Dans son dernier livre, Jean-Marc Vivenza s’intéresse aux sources de Jean-Baptiste Willermoz en abordant longuement la question de l’ordre des élus coëns. Avec cette vidéo (1 h 15 min), diffusée sur Baglis.tv, il revient sur ce point en abordant plus spécialement le problème de la légitimité de la théurgie. Par cette magie cérémonielle qui fait appel aux anges, les élus coëns prétendaient perpétuer le « culte primitif », un rite ayant pour but d’amener les anges déchus à résipiscence, mettant ainsi en œuvre le processus de la « réintégration » en Dieu.
Dans un premier temps, Jean-Marc Vivenza présente les fondements historiques de la théurgie. Jamblique, Proclus, les néoplatoniciens, Pelagius, Cornélius Agrippa… figurent parmi les grands noms attachés à ces pratiques magiques. Jean-Marc Vivenza rappelle qu’elles furent condamnées par l’Église dès le VIIIe siècle. Cette dernière interdit d’ailleurs toute forme de culte faisant appel aux anges. Seuls les anges officiellement reconnus par l’Église – Gabriel, Raphaël et Michael – peuvent être désignés dans les prières des fidèles.

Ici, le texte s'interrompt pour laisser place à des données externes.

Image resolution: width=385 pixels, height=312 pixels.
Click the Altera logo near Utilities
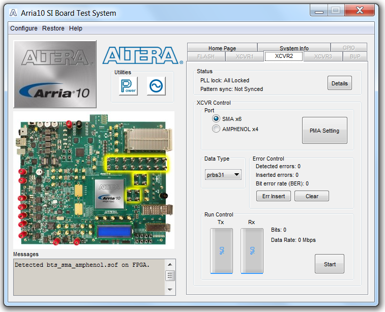(142, 55)
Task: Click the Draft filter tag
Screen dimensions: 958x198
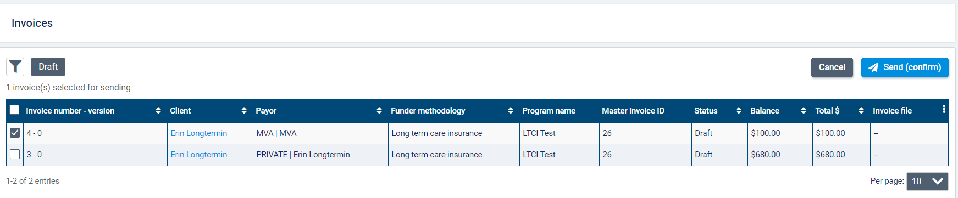Action: [48, 67]
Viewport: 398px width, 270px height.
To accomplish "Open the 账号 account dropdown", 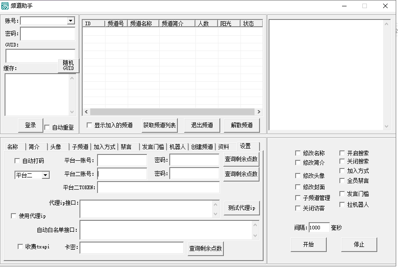I will point(70,21).
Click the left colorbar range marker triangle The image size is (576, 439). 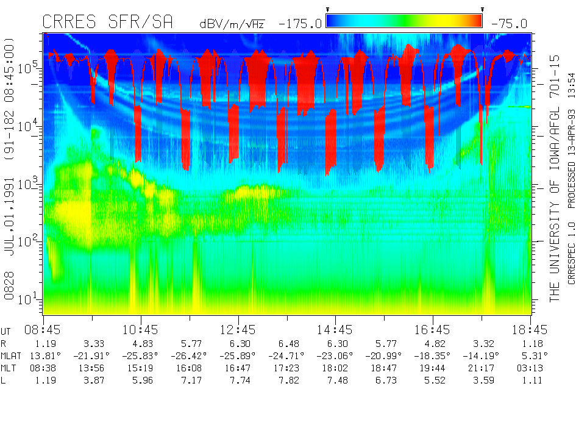327,10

Les rites pratiqués par les élus coëns utilisaient la théurgie, bien qu’ils n’employassent jamais ce terme pour qualifier leurs « opérations ». Ces pratiques occupaient une place plus ou moins importante selon la nature de leurs cérémonies : initiations, prières, rites d’expiation ou d’exconjuration. Ces derniers s’apparentaient à des formes d’exorcismes destinés à provoquer la résipiscence des anges mauvais. [1] En 2019, dans la recension d’un livre sur les élus coëns, nous avions nous-même souligné cet aspect, citant l’extrait d’un rituel où le Réau-Croix appelle à comparaître devant lui, les chefs des légions angéliques dispensatrices du mal, « Lucifer, Barau, Belzébu, Léviatan », pour les molester. Il interpelle par ces mots le démon « Ô toi, maudit serpent [….] obéis à mon commandement, apparait et demeure en ma présence et aux environs de mes cercles, revêts ton âme maudite d’un corps honnête et gracieux. » (Conjuration pour molester les esprits malins qui induisent les hommes en prévarication et dissension ». Voir La Magie des élus coëns, théurgie, instruction secrète, publié par Robert Amadou, Paris Cariscript, 1988, p. 101-108. Jean-Marc Vivenza présente les différents cultes auxquels les élus coëns devaient s’astreindre en pratiquant une ascèse particulièrement sévère. Il s’agit de restrictions alimentaires, sexuelles, de séances de prières toutes les six heures, de récitations des psaumes, auxquelles s’ajoute l’obligation d’assister aux offices religieux, de communier…, exigences dont Jean-Marc Vivenza nous livre le menu.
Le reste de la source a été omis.